WORK INSTRUCTIONS:
A. Quote the Thomas Belesis profile between "Belesis played both" and "People of 2010.", inclusive.
B. According to the Thomas Belesis profile, which services did John Thomas Financial claim to provide? List them all.
C. Continue the Thomas Belesis profile from the point at which it stops.

SOURCE EXTRACT:

——————

Thomas Belesis was the founder and CEO of John Thomas Financial, a New York City-based financial services company that was shut down when financial regulators accused him of fraud and the business of being a boiler room.

Career 
Belesis founded John Thomas Financial in 2007 after a career in brokerage and investment banking on Wall Street. It grew from a three-person brokerage to 300-employee firm that claimed to provide a full range of retail brokerage, investment banking, corporate advisory and private wealth management services.

Belesis was often invited by the leading news outlets to discuss macroeconomic trends and economic policy. He appears regularly on broadcast media, including Fox Business News and CNBC. He is also active in New York State and national politics. In spring 2011, he was appointed Co-Chairman of the New York State Finance Committee for the Republican Party.

Belesis played both on- and offscreen roles on the movie Wall Street: Money Never Sleeps, appearing as a trader alongside Jacob "Jake" Moore (Shia LaBeouf) and serving as advisor to Oliver Stone, helping the director to capture a more authentic view of Wall Street.

In 2009, he was presented with the Bronx Republican Party "Man of the Year" award by Rudolph Giuliani, who commented on his rise "from humble beginnings to become a great success on Wall Street" and his role in providing jobs to young people on Wall Street. Greek America Magazine named Belesis one of its 25 Most Intriguing People of 2010.

The New York Post looked into the "shady" past of Belesis in a series of articles beginning in 2012. In early 2013, another series of New York Post articles covered an investigation by the Financial Industry Regulatory Authority (FINRA) into the dealings of John Thomas Financial. Other articles in Bloomberg interviewed former employees and questioned whether the business practices and sales tactics of John Thomas Financial constituted those of a boiler room.

——————

ROWS:

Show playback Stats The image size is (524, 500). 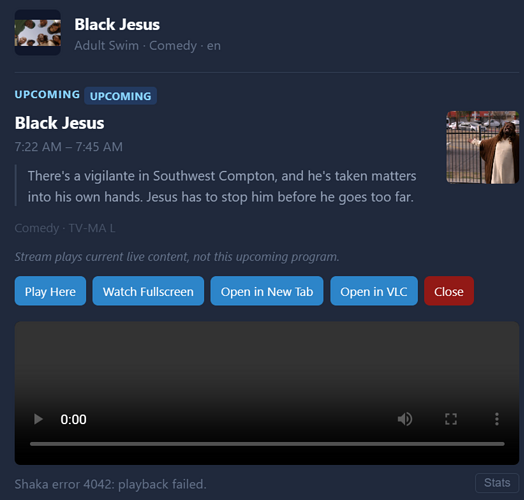tap(497, 483)
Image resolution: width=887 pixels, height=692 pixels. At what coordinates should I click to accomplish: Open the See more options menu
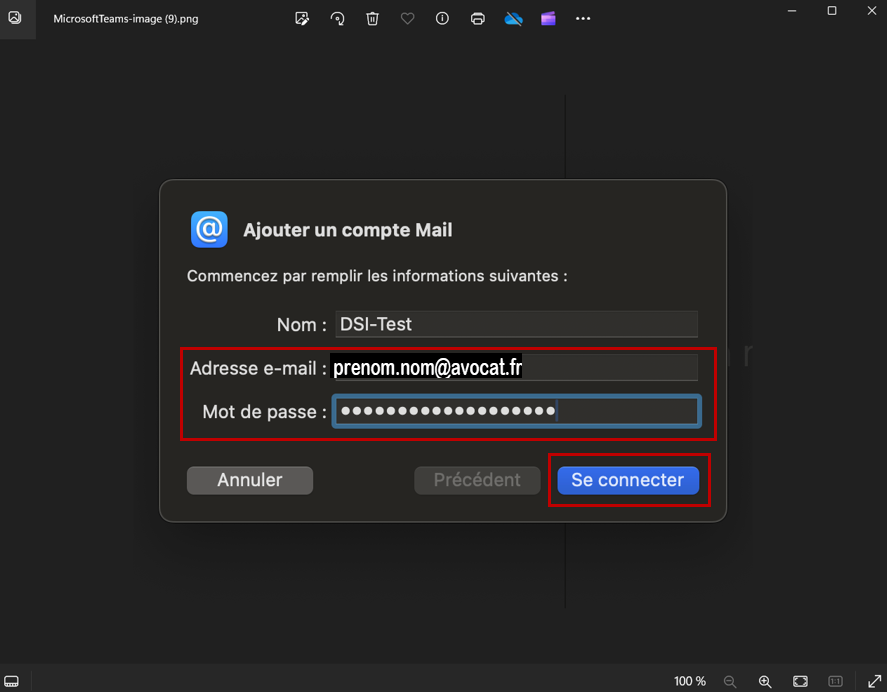583,18
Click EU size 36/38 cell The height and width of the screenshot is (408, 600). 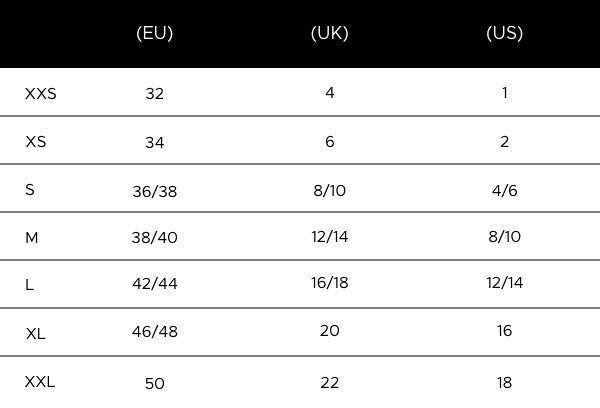click(x=155, y=191)
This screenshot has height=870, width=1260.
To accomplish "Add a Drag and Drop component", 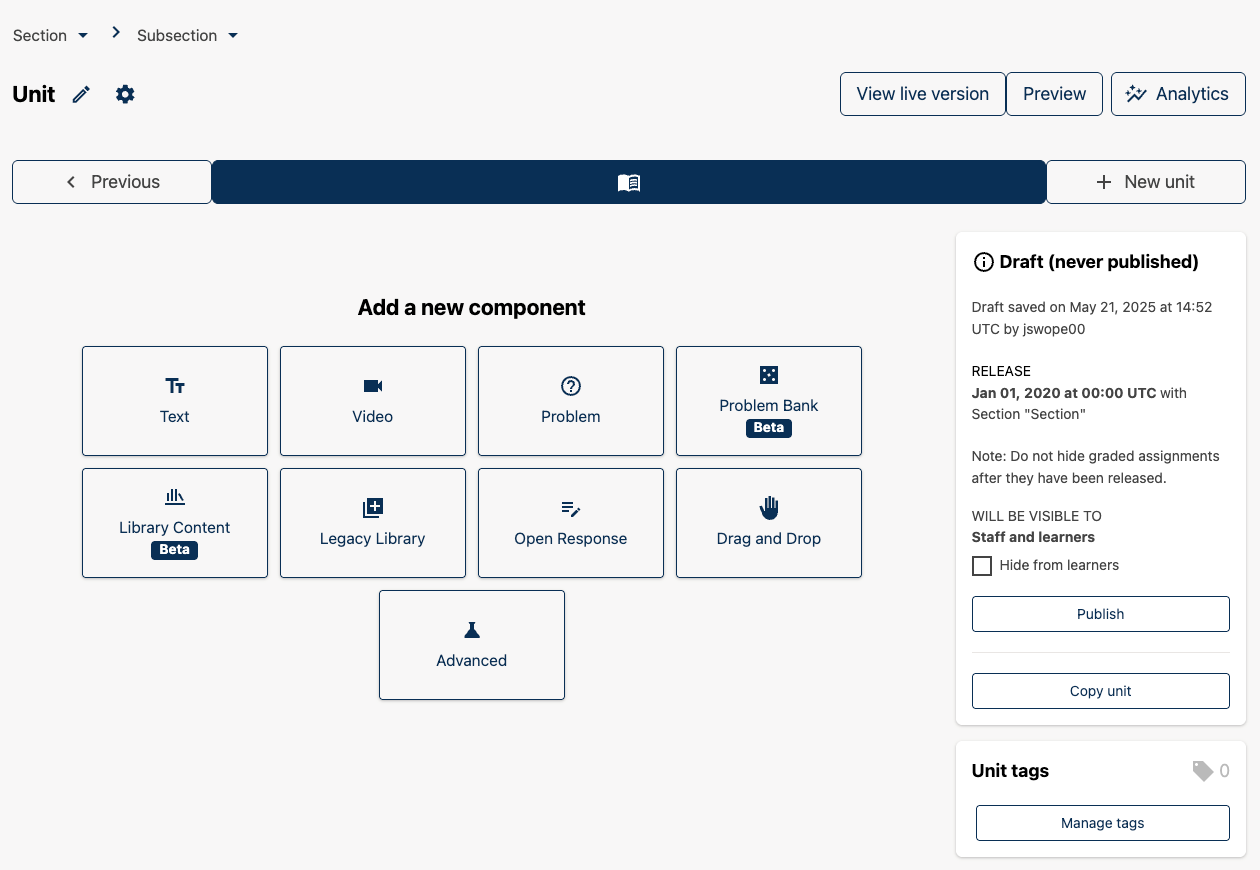I will point(769,523).
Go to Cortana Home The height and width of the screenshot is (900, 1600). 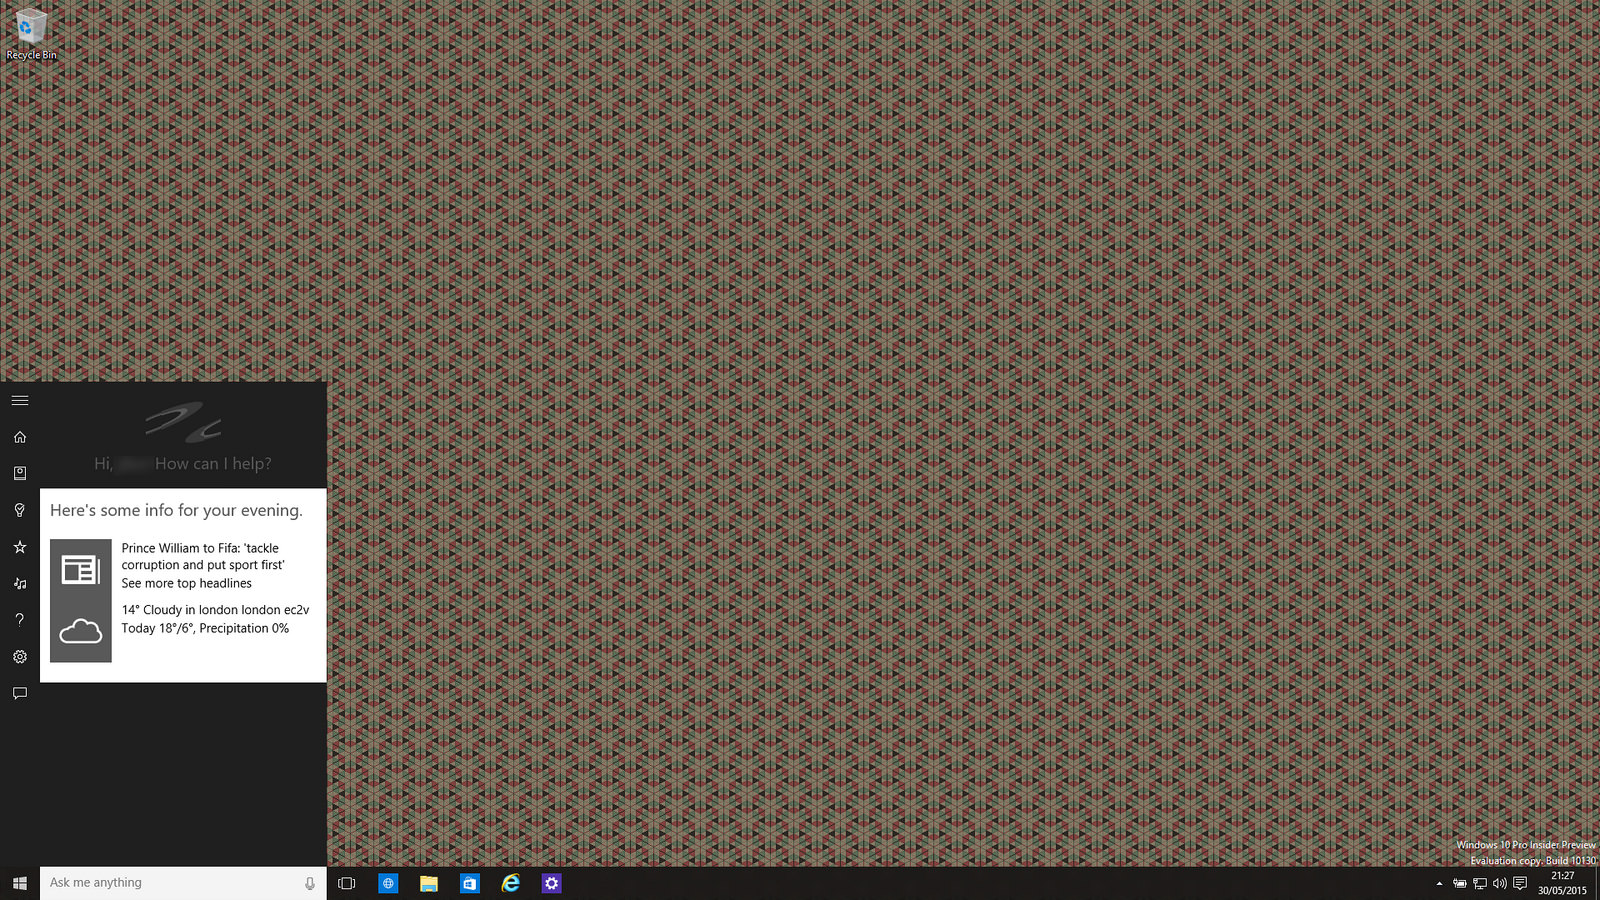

——————

OUTPUTS BY TASK:
A.
Belesis played both on- and offscreen roles on the movie Wall Street: Money Never Sleeps, appearing as a trader alongside Jacob "Jake" Moore (Shia LaBeouf) and serving as advisor to Oliver Stone, helping the director to capture a more authentic view of Wall Street.

In 2009, he was presented with the Bronx Republican Party "Man of the Year" award by Rudolph Giuliani, who commented on his rise "from humble beginnings to become a great success on Wall Street" and his role in providing jobs to young people on Wall Street. Greek America Magazine named Belesis one of its 25 Most Intriguing People of 2010.

B.
- Retail brokerage
- Investment banking
- Corporate advisory
- Private wealth management

C.
SEC Investigation 
On 22 March 2013, the United States Securities and Exchange Commission (SEC) announced charges against Belesis, alleging that he and an influential, Houston-based, radio host defrauded investors in two hedge funds.  The charges allege that George R. Jarkesy Jr., worked closely with Belesis to launch two hedge funds that raised $30 million from investors. Jarkesy and his firm John Thomas Capital Management (since renamed Patriot28 LLC) inflated valuations of the funds' assets, causing the value of investors' shares to be overstated and his management and incentive fees to be increased. Jarkesy, a frequent media commentator and radio talk show host, also lied to investors about the identity of the funds' auditor and prime broker. Meanwhile, although they shared the same "John Thomas" brand name, Jarkesy's firm and Belesis' firm John Thomas Financial were portrayed as wholly independent. Jarkesy led investors to believe that as manager of the funds, he was solely responsible for all investment decisions. However, Belesis sometimes supplanted Jarkesy as the decision maker and directed some investments from the hedge funds into a company in which his firm was heavily invested. Belesis also bullied Jarkesy into showering excessive fees on John Thomas Financial even in instances where the firm had done virtually nothing to earn them.

On one occasion cited by the SEC, after Belesis yelled at the fund manager, Jarkesy tried to reassure him by saying in an e-mail: "We will always try to get you as much as possible, every time without exception!"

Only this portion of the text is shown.